Le 5 octobre, le CME prévoit de coter le collatéral adossé à la dette de l'IA
Le 5 octobre, sous réserve d'approbation réglementaire, le CME Group prévoit de lister les premiers contrats à terme liés au prix de location horaire d'une puce Nvidia H100. La véritable histoire ici concerne le collatéral, pas les puces.

Le 5 octobre, sous réserve d’approbation réglementaire, le CME Group prévoit de lister les premiers contrats à terme liés au prix de location horaire d’une puce Nvidia H100. La véritable histoire ici concerne le collatéral, et non les puces : la même semaine où Nvidia et six des plus grands gestionnaires d’actifs au monde ont dévoilé un plan pour mobiliser plus de 500 milliards de dollars de prêts adossés aux GPU, l’actif garantissant cette dette a obtenu ce qu’il n’avait jamais eu auparavant : un prix public et coté.
Ce qui rend une machine “finançable”
Le prêt standard adossé à des actifs repose sur un mécanisme simple. Une banque accorde un crédit contre un actif physique tel qu’un bâtiment, un entrepôt ou un navire cargo car si l’emprunteur fait défaut, le prêteur peut saisir cet actif et le revendre sur un marché secondaire établi avec un prix observable de manière indépendante. Ce mécanisme est ce qui rend un bâtiment commercial ou un avion bancable. Il s’est rarement appliqué aux puces informatiques.
Les GPU ont historiquement été traités comme des équipements informatiques se dépréciant rapidement. Les nouvelles puces alimentent l’entraînement des modèles d’IA de pointe, puis en quelques années sont reléguées à des travaux d’inférence à plus faible marge, un changement qui affecte leur valeur de revente et de collatéral. “La dépréciation est le principal risque ici”, a déclaré Ben Emons, fondateur de FedWatch Advisors, qui a structuré des prêts adossés à des actifs similaires pour IndyMac avant de rejoindre Pimco en tant que gestionnaire de portefeuille. Les puces Nvidia “pourraient se déprécier plus vite que prévu”, a-t-t-il dit.
Jensen Huang affirme que ce risque est exagéré. “La plateforme d’usine d’IA de Nvidia est réellement un actif investissable, un actif d’infrastructure”, a déclaré le PDG de Nvidia. “La raison en est qu’elle est productive, génératrice de revenus, fongible, utilisée par presque tous les fournisseurs de services cloud, et qu’elle fait tourner tous les modèles d’IA.” Dans une autre interview annonçant le plan, il a qualifié les puces de simplement “productives”, “à longue durée de vie”, “fongibles” et “flexibles”.

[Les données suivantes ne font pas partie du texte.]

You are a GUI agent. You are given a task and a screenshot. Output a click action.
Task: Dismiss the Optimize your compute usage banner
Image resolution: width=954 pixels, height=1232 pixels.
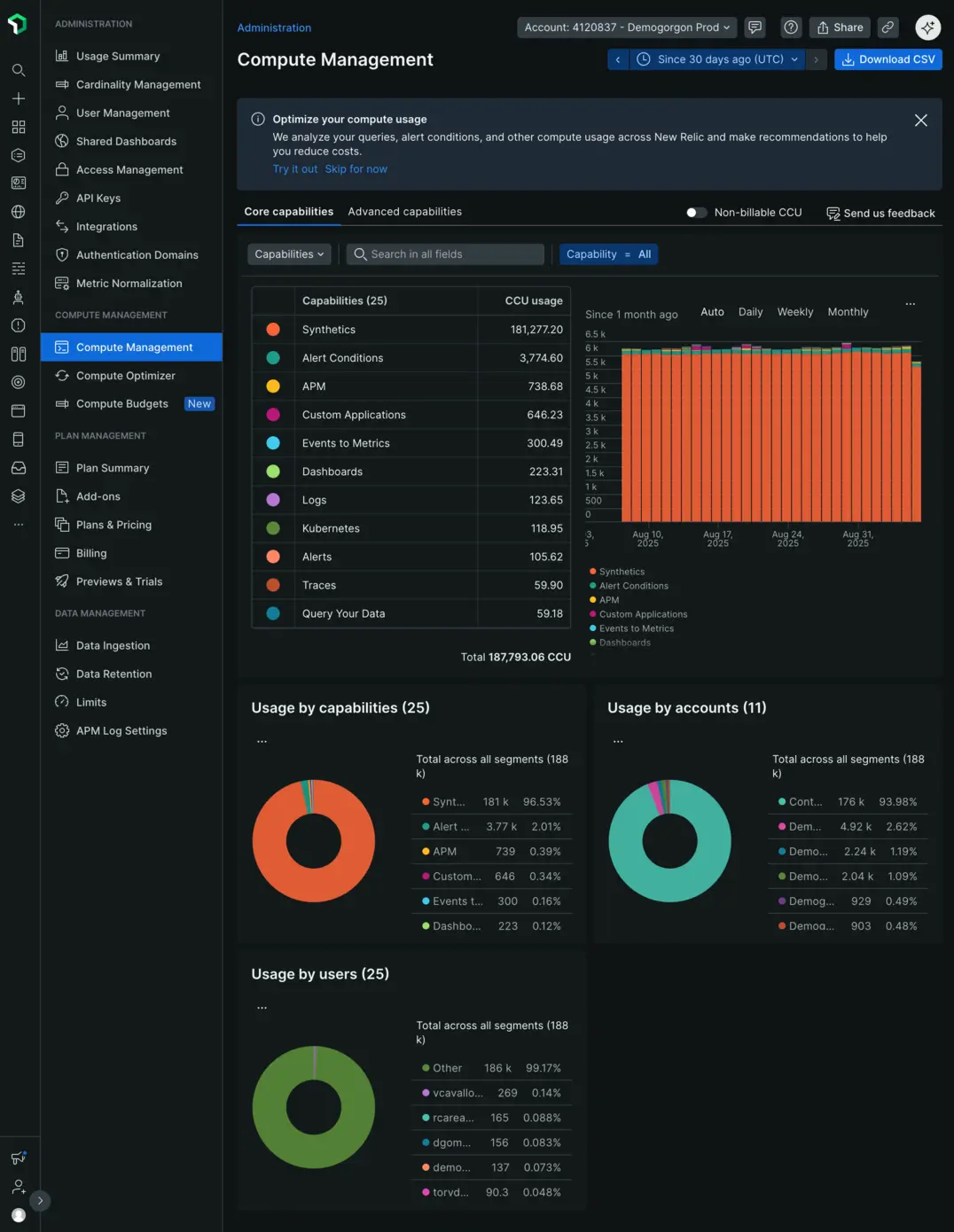[x=920, y=121]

Cette affirmation, selon laquelle les puces de Nvidia se comportent comme une infrastructure plutôt que comme de l’électronique grand public, est la prémisse sur laquelle repose le reste de l’accord.

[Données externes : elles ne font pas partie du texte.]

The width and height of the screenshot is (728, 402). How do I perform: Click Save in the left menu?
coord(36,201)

Dans les coulisses de l’accord : qui garantit le collatéral, qui le fixe
Le 10 août, Nvidia a signé des protocoles d’accord avec six des plus grands gestionnaires d’actifs mondiaux — Apollo Global Management, Blackstone, BlackRock, Brookfield Asset Management, Goldman Sachs et KKR — pour construire des plateformes de financement pour ses clients. Ensemble, le groupe vise à mobiliser plus de 500 milliards de dollars de capitaux tiers pour les géants du cloud, les laboratoires d’IA de pointe et les entreprises construisant des centres de données et achetant du matériel.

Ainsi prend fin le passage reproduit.